DETALLES DEL PROBLEMA: Por favor, vuelve a escribir literalmente el tramo del texto sobre Peter Handke que va desde "Pero vi pronto" hasta "tal vez sí?", ambos incluidos.

TEXTO MOSTRADO:
Una tarea infinita
La observación de momentos epifánicos es la conocida especialidad de Peter Handke


Le vi cruzar con paso rápido la plaza de Furstemberg de París. Podía ser Peter Handke, por qué no. ¿O no pensaba en él a veces y siempre acababa preguntándome qué habría sido de su obra tras ganar el Nobel? Podía ser Handke, sí, el admirado renovador de la escritura épica que en sus comienzos llegó a ser incluso una estrella pop de mi generación.
Pero vi pronto que era solo un tipo flojo con una corbata con nudo flojo que se balanceaba de un lado al otro al compás de su paso rápido. No, no era Handke. Un Nobel no lleva flojo el nudo de la corbata. ¿O tal vez sí?
Le recordaba potente en los años sesenta, con sus osados textos transgresores. Y aún más en los noventa con obras como Ensayo sobre el jukebox, un paseo por Soria en el que, como comentara Eustaquio Barjau, encontró en la ciudad castellana “un paisaje vacío que invitaba a la experiencia mística y un espacio natural idóneo para desarrollar su creatividad”
Tras el embrujo de aquel libro y de otro ensayo narrativo genial sobre el cansancio, dejé de frecuentar por un tiempo su obra, hasta que un día regresé a su zona de influencia y a preguntarme qué habría sido de su vida después del premio sueco. Era curioso, la línea que más recordaba de Handke era una muy simple que había leído hacia el final de Desgracia impeorable: “Mi madre era sonámbula”
Y la verdad es que no puedo negar que andaba yo algo sonámbulo cuando, no hace mucho, casualmente, le descubrí sentado en un bar de Chaville —y esta vez era él sin duda—, justo cuando un imbécil le preguntaba:
— ¿Escribe usted todavía un poco?
¿Cómo que escribo “un poco”?, me pareció que se decía a sí mismo, y creí ver que veía en el intruso a un tipo parecido al que veía yo: uno de nuestros pensadores de cumbre rasa, autor de pseudolibros, representante ideal de una cultura lectora cada día más iletrada.

Datos recopilados:
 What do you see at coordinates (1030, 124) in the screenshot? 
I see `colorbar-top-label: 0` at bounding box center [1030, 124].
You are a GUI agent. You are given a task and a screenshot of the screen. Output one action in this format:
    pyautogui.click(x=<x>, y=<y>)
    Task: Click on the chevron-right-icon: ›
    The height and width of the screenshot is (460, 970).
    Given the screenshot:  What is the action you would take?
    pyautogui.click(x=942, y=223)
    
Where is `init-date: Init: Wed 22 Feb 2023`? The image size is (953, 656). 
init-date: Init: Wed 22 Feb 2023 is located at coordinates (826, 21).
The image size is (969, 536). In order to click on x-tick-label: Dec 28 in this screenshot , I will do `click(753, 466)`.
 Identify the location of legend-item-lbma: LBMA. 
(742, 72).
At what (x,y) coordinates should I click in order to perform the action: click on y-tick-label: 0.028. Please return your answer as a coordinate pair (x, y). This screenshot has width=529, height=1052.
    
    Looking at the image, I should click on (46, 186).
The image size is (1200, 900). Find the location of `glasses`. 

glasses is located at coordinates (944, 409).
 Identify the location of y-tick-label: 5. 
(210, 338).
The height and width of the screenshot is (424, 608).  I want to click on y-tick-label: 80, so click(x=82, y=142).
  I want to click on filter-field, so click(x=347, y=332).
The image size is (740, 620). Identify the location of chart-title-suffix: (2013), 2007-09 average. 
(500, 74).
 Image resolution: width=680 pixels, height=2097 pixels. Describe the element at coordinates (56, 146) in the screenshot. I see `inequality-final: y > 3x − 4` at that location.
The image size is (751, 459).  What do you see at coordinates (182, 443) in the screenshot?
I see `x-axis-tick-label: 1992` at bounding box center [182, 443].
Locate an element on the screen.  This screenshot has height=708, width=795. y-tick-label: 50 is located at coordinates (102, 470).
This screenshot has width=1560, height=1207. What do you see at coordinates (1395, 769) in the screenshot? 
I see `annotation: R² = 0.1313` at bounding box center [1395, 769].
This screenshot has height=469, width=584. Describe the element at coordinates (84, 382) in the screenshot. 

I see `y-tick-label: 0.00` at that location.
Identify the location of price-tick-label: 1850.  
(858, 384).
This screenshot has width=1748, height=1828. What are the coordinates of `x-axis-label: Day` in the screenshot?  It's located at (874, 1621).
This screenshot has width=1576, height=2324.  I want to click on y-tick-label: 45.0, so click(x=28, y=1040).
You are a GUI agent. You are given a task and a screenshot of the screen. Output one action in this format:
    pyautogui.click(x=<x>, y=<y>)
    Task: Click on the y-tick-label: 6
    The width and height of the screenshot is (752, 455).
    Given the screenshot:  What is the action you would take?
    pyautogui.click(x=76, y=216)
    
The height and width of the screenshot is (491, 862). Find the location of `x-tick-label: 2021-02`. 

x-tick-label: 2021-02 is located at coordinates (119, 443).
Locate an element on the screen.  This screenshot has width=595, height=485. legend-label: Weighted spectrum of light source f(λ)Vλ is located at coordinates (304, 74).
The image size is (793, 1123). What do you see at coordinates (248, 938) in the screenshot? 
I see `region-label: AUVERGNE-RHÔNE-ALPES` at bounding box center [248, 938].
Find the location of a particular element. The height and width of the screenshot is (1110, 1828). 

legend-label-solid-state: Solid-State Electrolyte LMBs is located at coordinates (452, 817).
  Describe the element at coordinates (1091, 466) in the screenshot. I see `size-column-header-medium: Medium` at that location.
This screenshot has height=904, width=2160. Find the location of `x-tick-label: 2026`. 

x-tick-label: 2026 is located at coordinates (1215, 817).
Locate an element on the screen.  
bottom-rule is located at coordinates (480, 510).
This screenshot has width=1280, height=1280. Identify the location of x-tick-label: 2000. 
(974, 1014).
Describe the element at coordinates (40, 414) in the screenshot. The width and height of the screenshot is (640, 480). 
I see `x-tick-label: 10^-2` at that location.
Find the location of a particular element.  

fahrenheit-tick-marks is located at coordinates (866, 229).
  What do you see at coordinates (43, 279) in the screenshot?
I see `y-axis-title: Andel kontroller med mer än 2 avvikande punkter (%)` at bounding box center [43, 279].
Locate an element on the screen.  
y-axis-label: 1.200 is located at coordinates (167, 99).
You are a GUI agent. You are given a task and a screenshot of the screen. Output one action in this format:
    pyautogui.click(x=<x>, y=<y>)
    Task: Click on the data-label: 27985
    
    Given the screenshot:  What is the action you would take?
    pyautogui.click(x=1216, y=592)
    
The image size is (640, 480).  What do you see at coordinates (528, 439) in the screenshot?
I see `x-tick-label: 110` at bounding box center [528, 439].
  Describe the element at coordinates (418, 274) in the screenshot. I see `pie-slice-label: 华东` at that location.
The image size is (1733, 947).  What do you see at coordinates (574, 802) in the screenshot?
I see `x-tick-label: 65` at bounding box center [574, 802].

ESPACIO DE RESPUESTA:
Pero vi pronto que era solo un tipo flojo con una corbata con nudo flojo que se balanceaba de un lado al otro al compás de su paso rápido. No, no era Handke. Un Nobel no lleva flojo el nudo de la corbata. ¿O tal vez sí?